Can you give the rows below as a numbered list, leaving out any blank lines?

-*-*-

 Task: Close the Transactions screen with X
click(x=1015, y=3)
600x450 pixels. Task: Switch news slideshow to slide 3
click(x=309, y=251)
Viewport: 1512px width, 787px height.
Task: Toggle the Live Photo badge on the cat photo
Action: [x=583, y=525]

-*-*-

▶ _ANSWER_
1.  Task: Close the Transactions screen with X
2. click(x=1015, y=3)
3. 600x450 pixels. Task: Switch news slideshow to slide 3
4. click(x=309, y=251)
5. Viewport: 1512px width, 787px height.
6. Task: Toggle the Live Photo badge on the cat photo
7. Action: [x=583, y=525]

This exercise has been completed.